Ce n’est pas tout le monde qui sait chanter ou jouer d’un instrument de musique, mais la majorité d’entre nous savons parler. On peut prendre la parole dans l’intimité de son foyer, à l’école, ou encore lors d’une manifestation pour la justice sociale. Dans le cadre de la création orale et de la poésie dub, on utilise des mots qui doivent être prononcés à haute voix, mais on joue avec le rythme et on expérimente avec le débit et l’intonation pour représenter la signification de mots particuliers.

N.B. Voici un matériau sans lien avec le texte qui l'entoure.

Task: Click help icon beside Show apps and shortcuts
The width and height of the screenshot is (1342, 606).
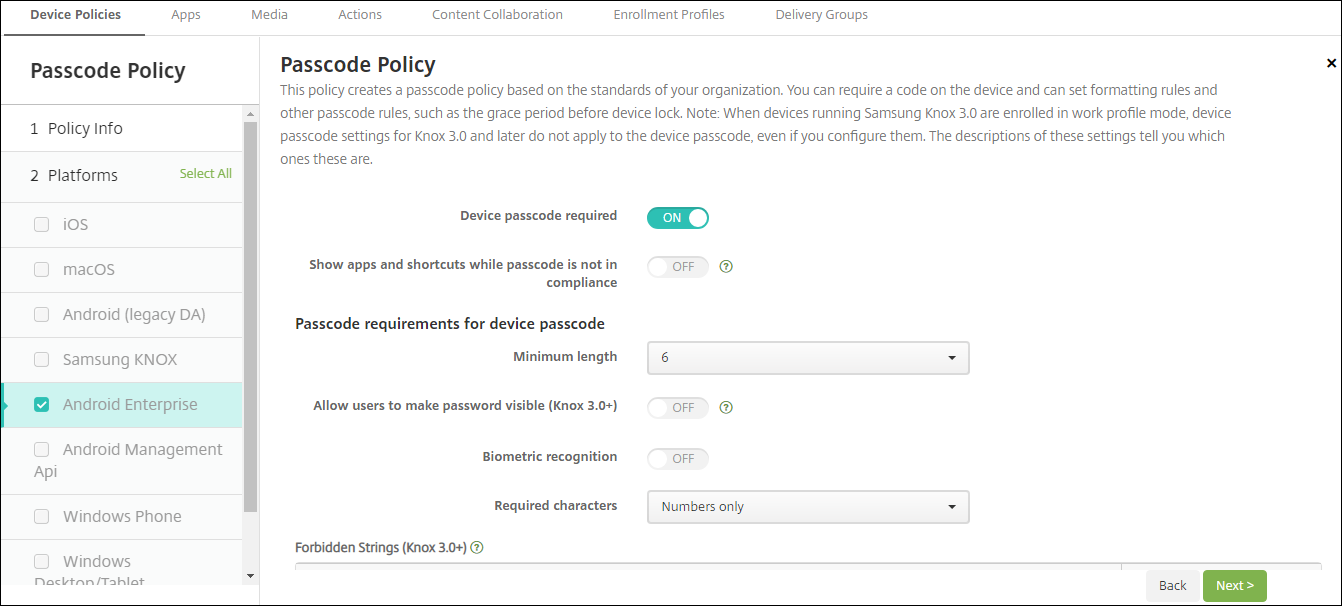Action: [x=727, y=267]
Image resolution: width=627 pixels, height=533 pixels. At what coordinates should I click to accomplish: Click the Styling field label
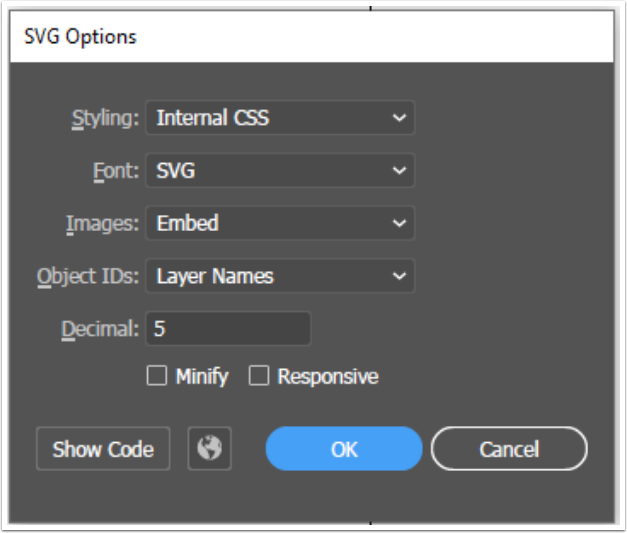click(105, 119)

Artiste de création parlée, activiste, mentore et éducatrice, Lillian Allen est une pionnière et une figure de proue de la poésie dub.

Ses débuts
Une photo en noir et blanc de la tête et des épaules d’une femme. Elle regarde l’objectif. Elle porte un pull à col roulé, un chapeau court de style africain, des lunettes ainsi que des boucles d’oreilles pendantes.

Lillian Allen en 1991.

Photo de John Mahler, avec l’aimable autorisation des archives photographiques du Toronto Star

Ses débuts

Née en Jamaïque en 1951, Lillian Allen a immigré au Canada en 1969. Elle a fait ses études à New York, en communication, en études des Noirs et en création littéraire. Elle s’est ensuite établie à Toronto en 1974.  Dans le Toronto des années 1980, la rue Queen Ouest était en plein essor, vibrant au rythme de la musique et des arts. Lillian Allen a contribué à positionner la poésie dub canadienne comme un élément important de la culture musicale jamaïco-canadienne.

Divers artistes et travailleurs culturels [venaient] sur la rue Queen pour leurs activités.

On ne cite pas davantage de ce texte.